In the second part of the Gospel passage for today, Jesus, in the viewpoint of his disciples, is interpreting the serious work of Jesus' teachings. The disciples are centered on getting the important tasks done, but some pesky children are in the way. But Jesus rebukes his disciples saying:”Truly I tell you, whoever does not receive the kingdom of God as a little child will never enter it.” The author continues “And he took them up in his arms, laid his hands on them, and blessed them.” He loves them and he is teaching his disciples and us that love is a gift; it is never earned or to be earned – only given freely. It was the worth of life in spite of life. It is a job of Job.
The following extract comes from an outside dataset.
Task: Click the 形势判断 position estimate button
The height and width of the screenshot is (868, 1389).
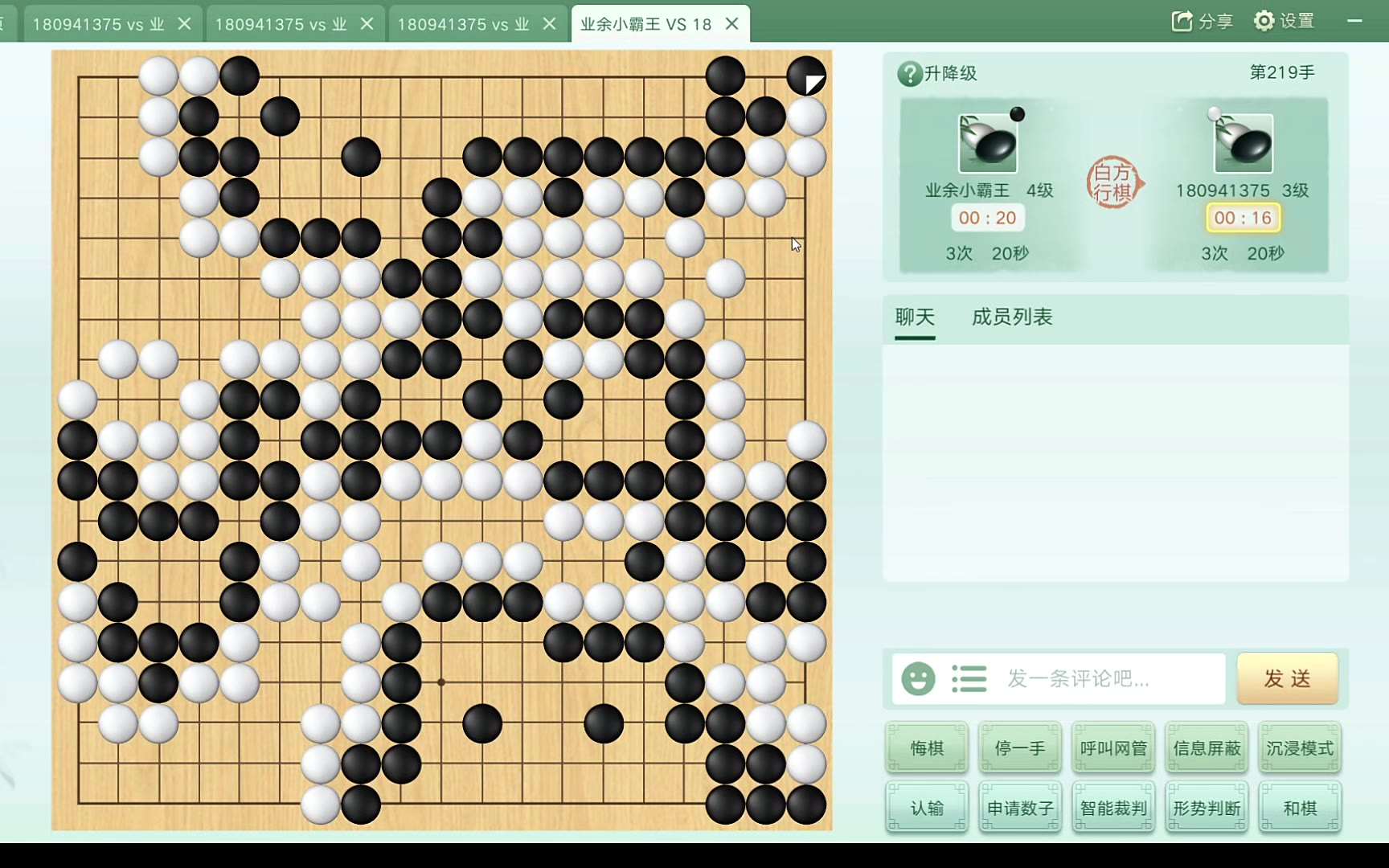Action: (1207, 808)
In this country we have an economic system that says you get what you earn. Except I do not work for a living; I am retired and I get pensions for (1) the work I did as a priest, and (2) the work I did as an Assistant Professor in a college in which I taught before I went to seminary and (3) social security for all the jobs before then since I was 16, 61 years ago. One of the things I do two to three times a month is to get in my car and drive here, charging you with my mileage and doing holy work around an altar and make with a message, for which I pay taxes. You are paying me to to keep my mind and soul alive. So I thank you for helping me, your neighbor, The job of Job is to give thanks to God for whatever you have received, both good and bad. It was the worth of life in spite of life.
I am especially proud of these two congregations. When the storms hit Western North Carolina, a couple of hundred miles away, not your next door neighbors, you dug down deeply into your hearts and pocketbooks to comfort and renew, You received the bad news of what was happening to your neighbors far away, and you heard in your hearts God's good news about being comforters, “strength givers”, to those neighbors. You opened your mind to pray for all those facing difficult days ahead. It was the worth of life in spite of life. You were living into the job of Job.
As I was writing this reflection I got word that another hurricane called “Kirk” was east of Bermuda and was expected to keep heading toward Ireland. The weather warning says: “Impacts with the highest likelihood are an increased Rip Current Threat and rough surf. Ocean-side coastal flooding impacts are also possible with the increased wave action bringing potential for ocean overwash and beach erosion, greatest chance for eastward facing coastal areas.”
Life happens and this hurricane will probably only cause me minor inconvenience, but I need to pay attention to my neighbors. I live on the Outer Banks, facing east and like you, “live in the worth of life in spite of life” and am “living into the job of Job”.